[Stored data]
■ ■ ■ ■ ■

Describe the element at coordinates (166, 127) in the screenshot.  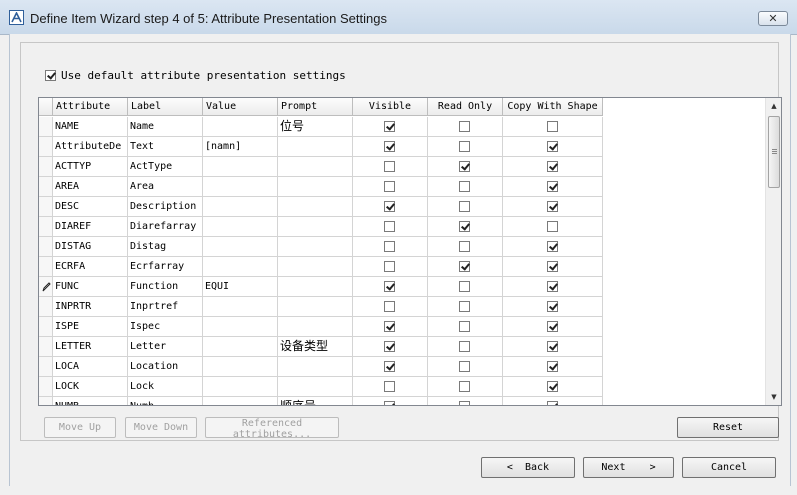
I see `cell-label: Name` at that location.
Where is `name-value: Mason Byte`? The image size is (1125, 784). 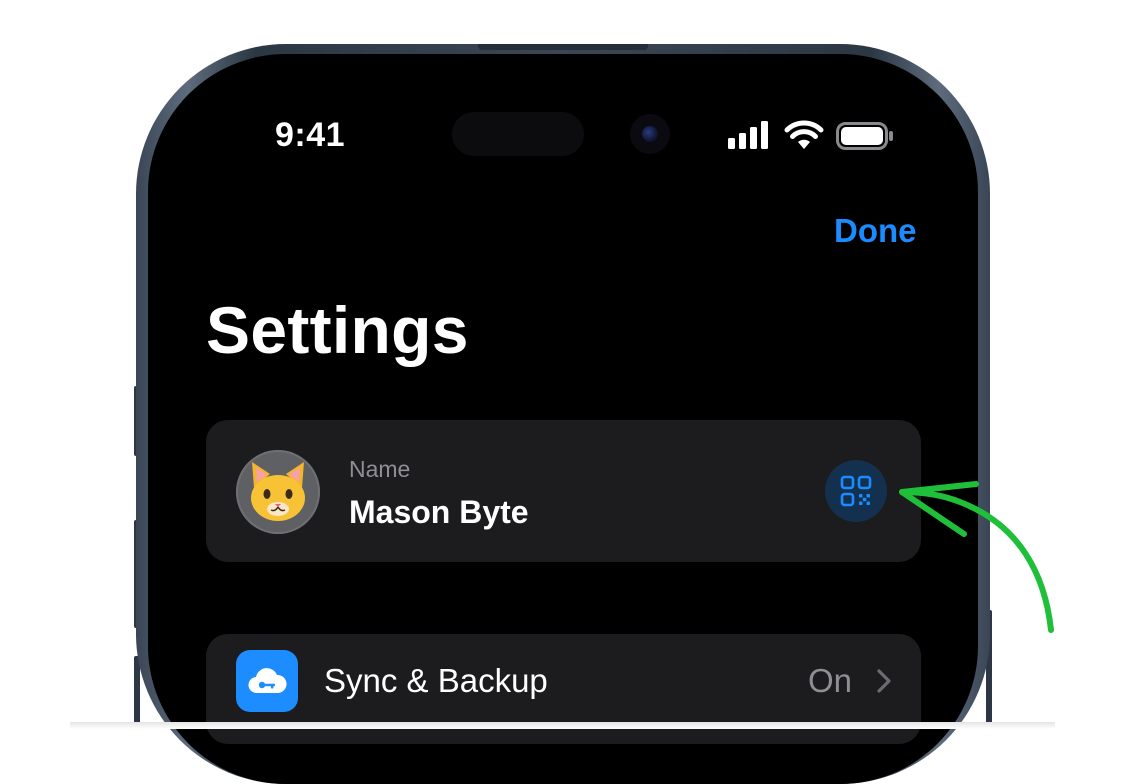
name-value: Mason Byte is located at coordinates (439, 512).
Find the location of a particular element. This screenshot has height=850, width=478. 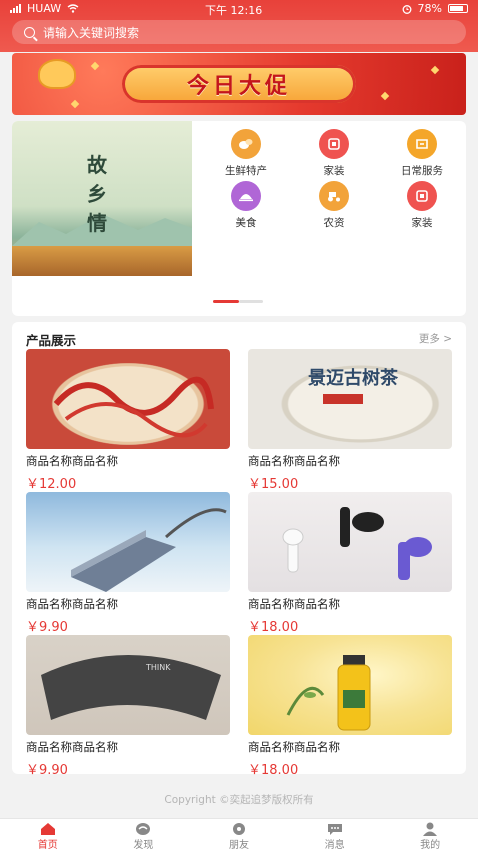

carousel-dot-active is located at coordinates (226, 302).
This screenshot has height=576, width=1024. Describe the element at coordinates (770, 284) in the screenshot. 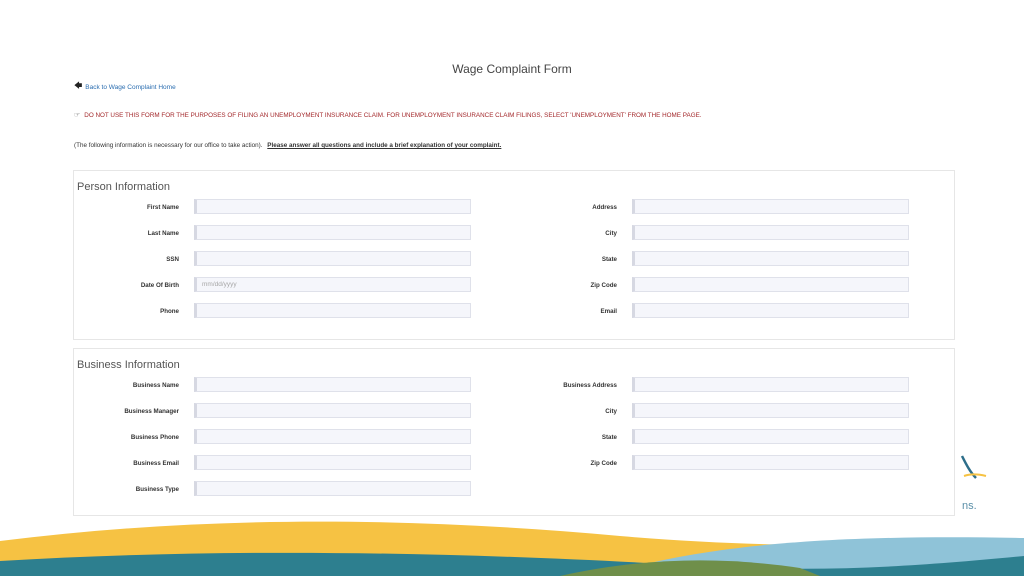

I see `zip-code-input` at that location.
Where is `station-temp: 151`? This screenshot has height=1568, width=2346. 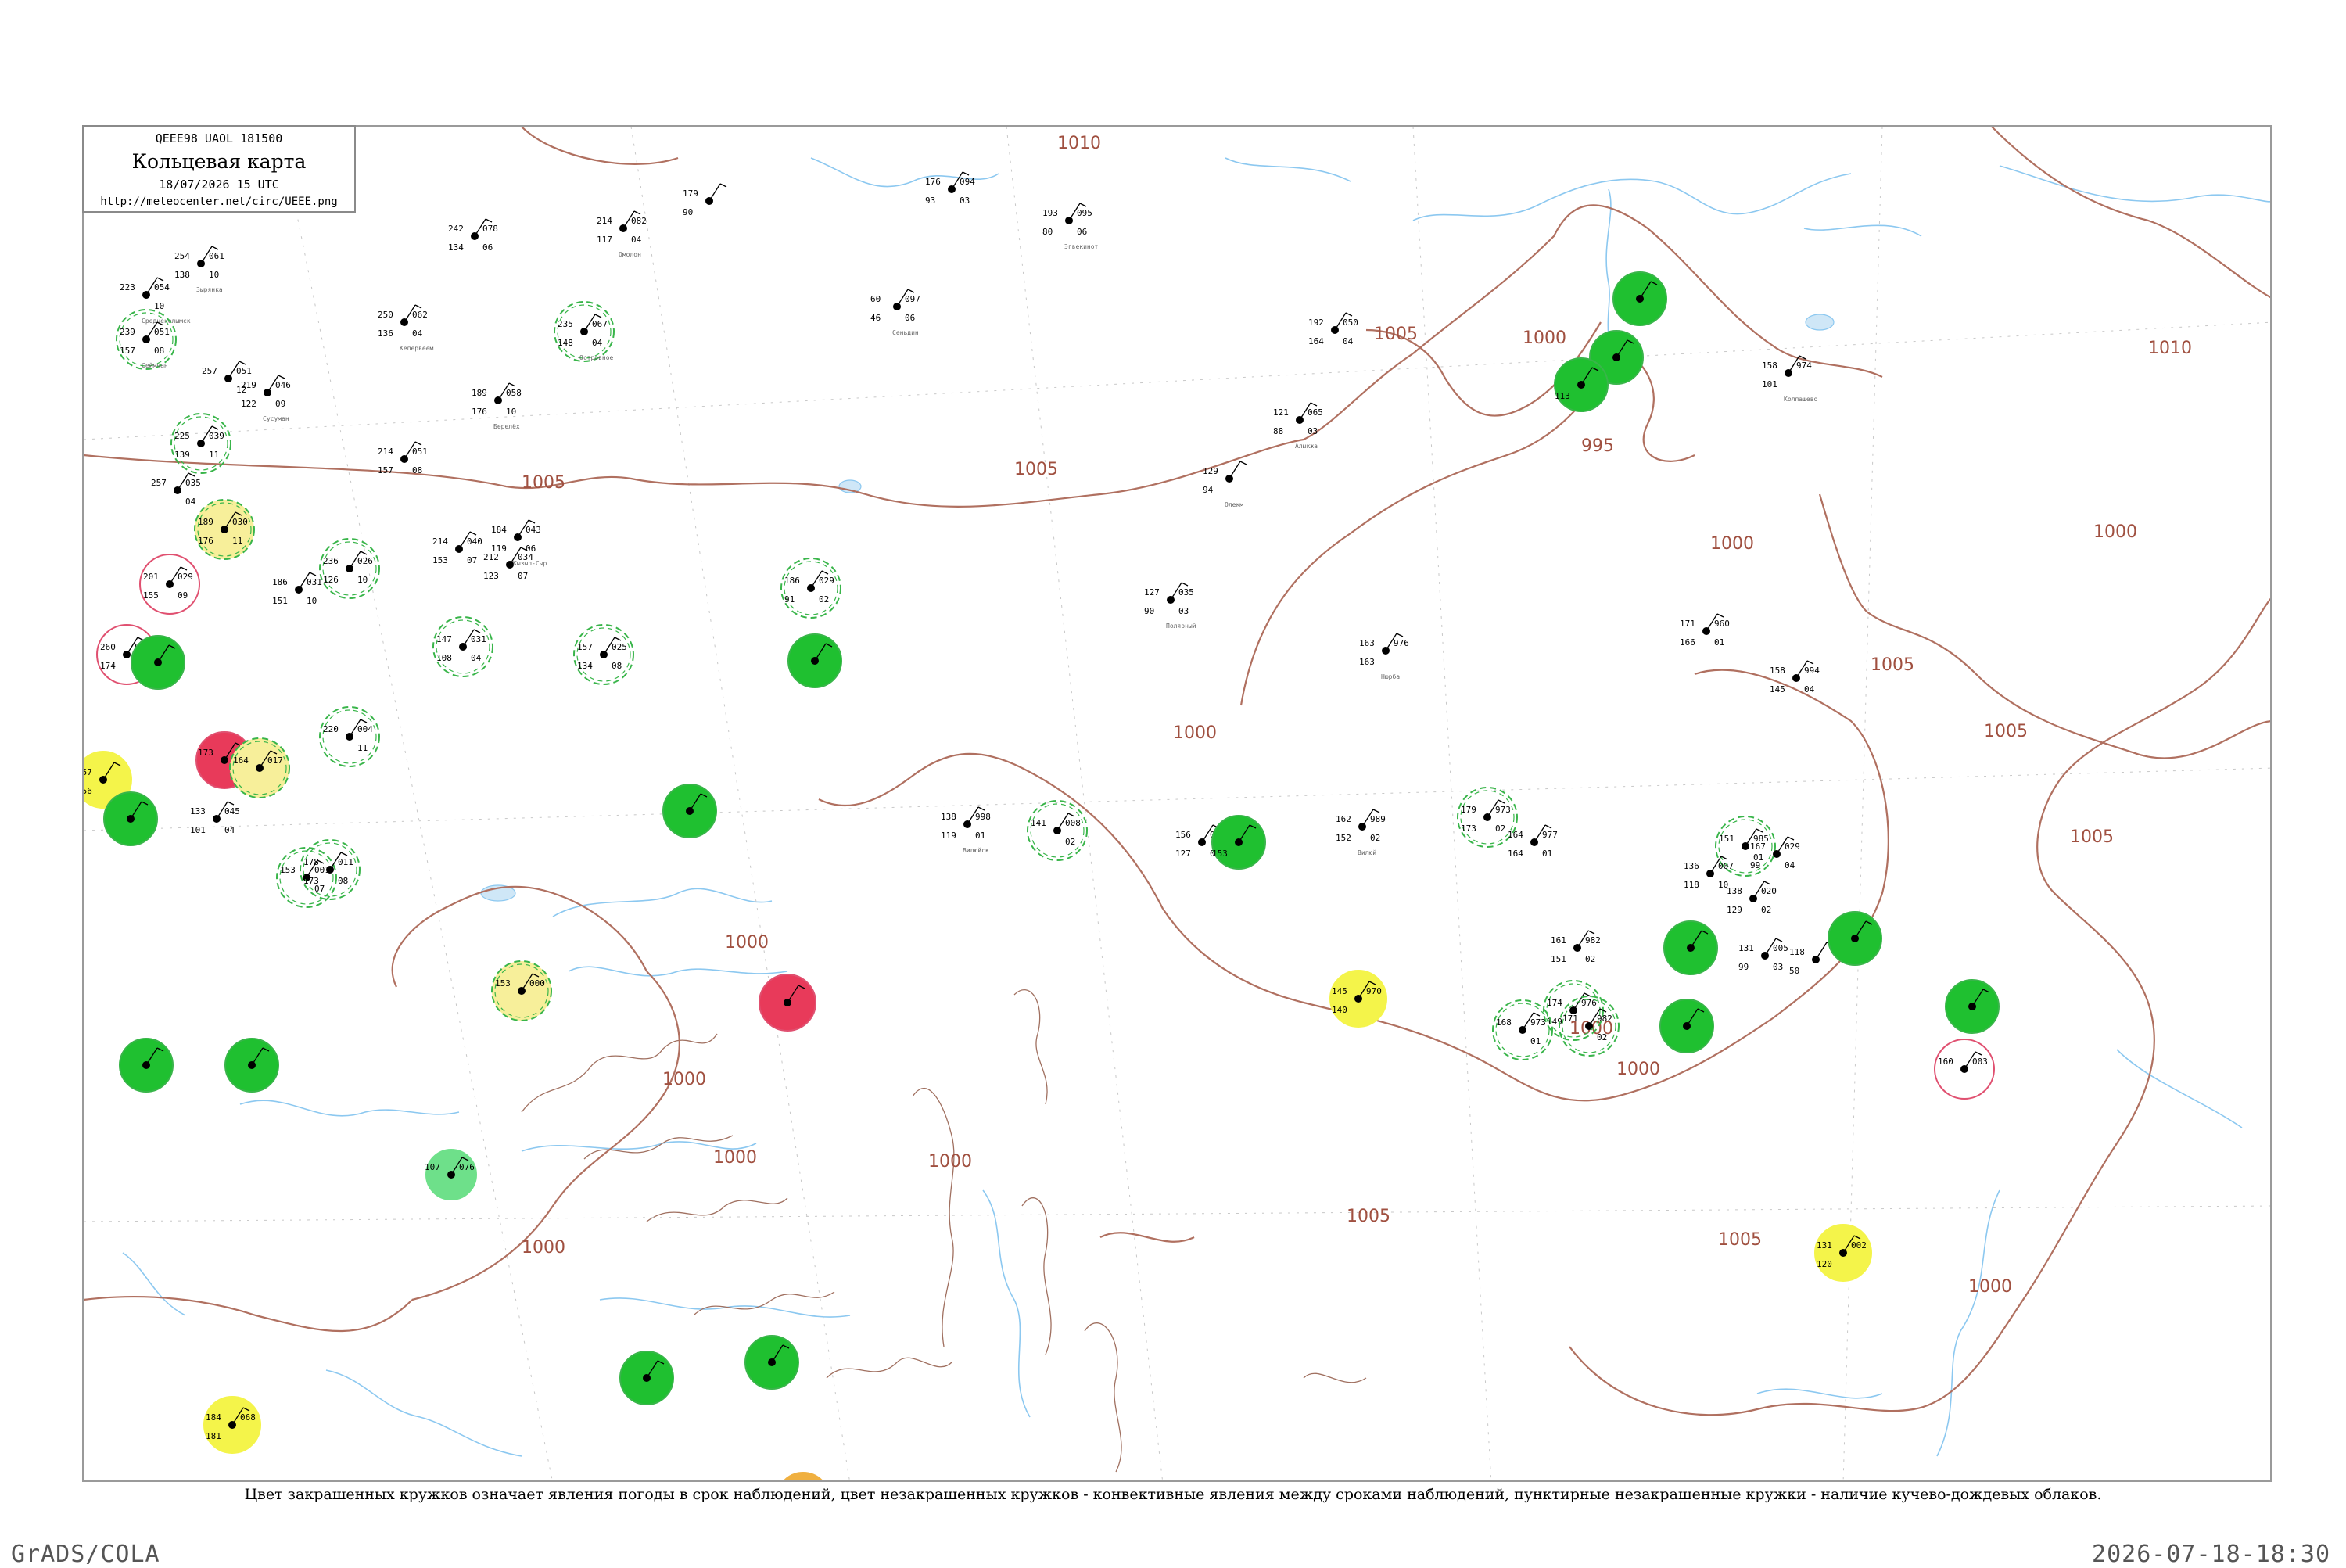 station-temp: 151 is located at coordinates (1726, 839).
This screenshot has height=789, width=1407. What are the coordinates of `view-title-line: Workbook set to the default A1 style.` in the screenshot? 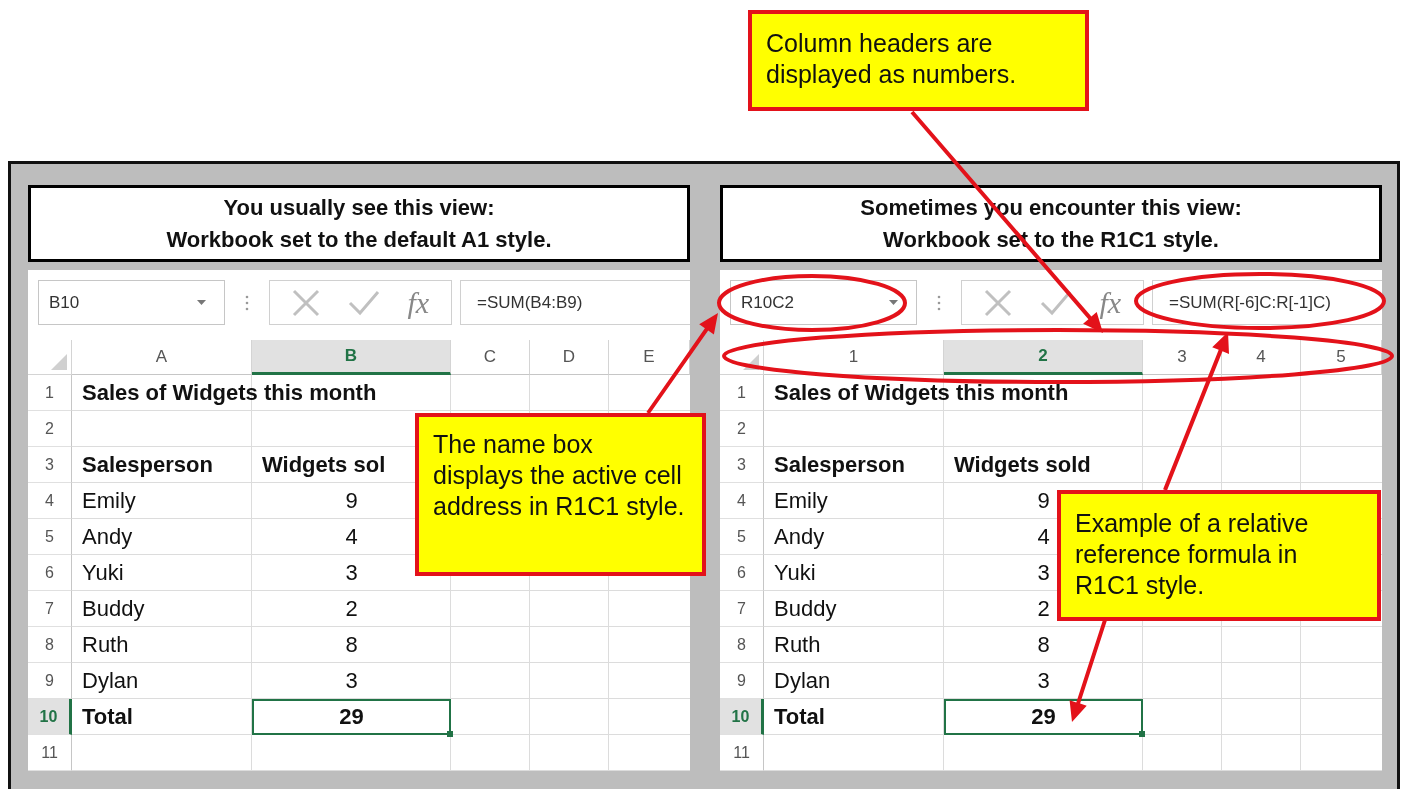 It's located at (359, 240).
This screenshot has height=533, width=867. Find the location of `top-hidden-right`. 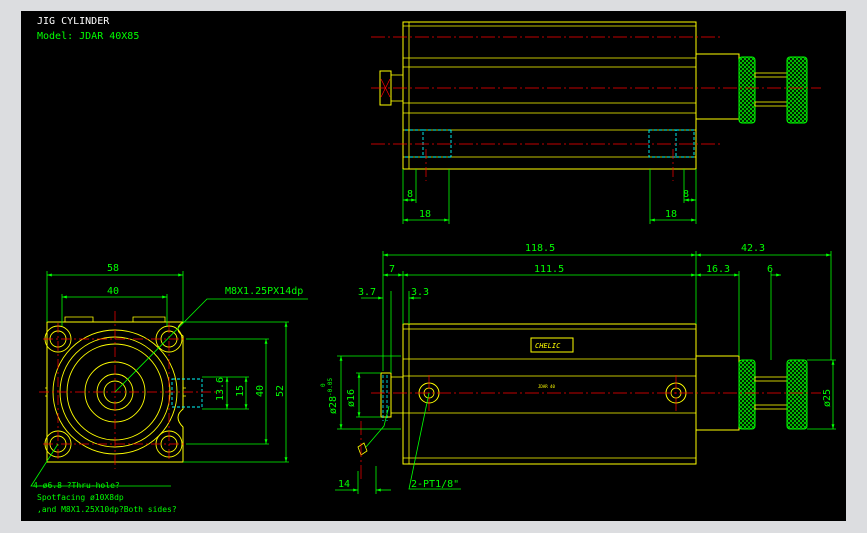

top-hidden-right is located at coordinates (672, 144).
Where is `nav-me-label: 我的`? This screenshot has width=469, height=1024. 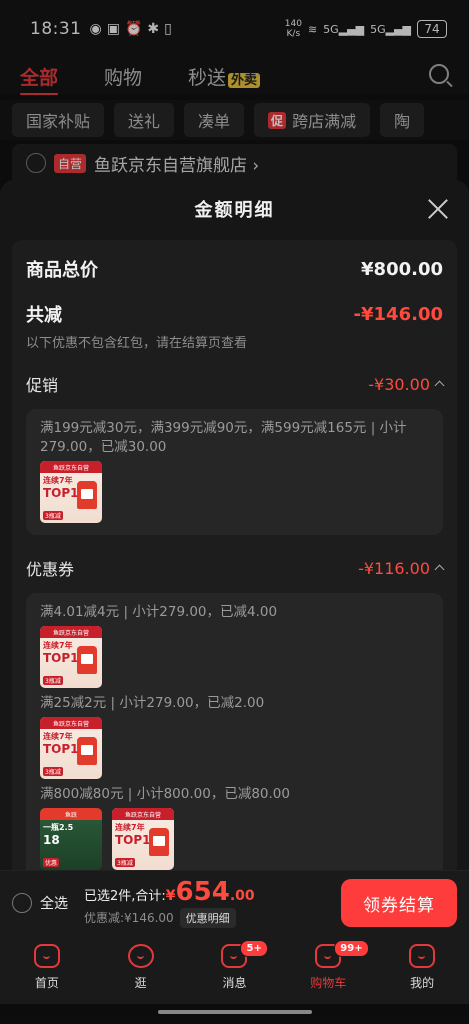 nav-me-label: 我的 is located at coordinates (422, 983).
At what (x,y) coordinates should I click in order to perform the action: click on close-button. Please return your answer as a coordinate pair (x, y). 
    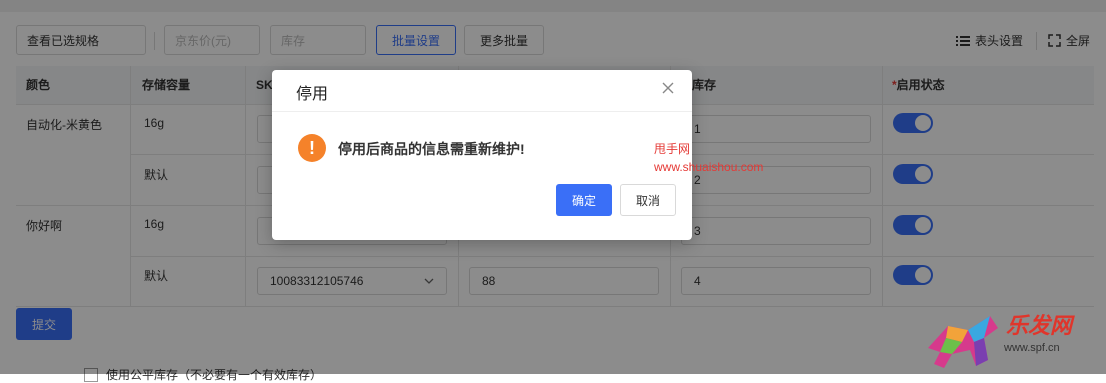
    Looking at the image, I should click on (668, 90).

■ ■ ■ ■ ■

**WHAT TO WORK ON:** Render the records from their first line through the line containing "name-value: Mason Byte is", inclusive, as a JSON list of strings with one string per line. Skip blank lines and leave out the pictures.

**EXPECTED ANSWER:**
[
  "Describe the element at coordinates (166, 127) in the screenshot.  ",
  "I see `cell-label: Name` at that location.",
  "Where is `name-value: Mason Byte`? The image size is (1125, 784). ",
  "name-value: Mason Byte is located at coordinates (439, 512)."
]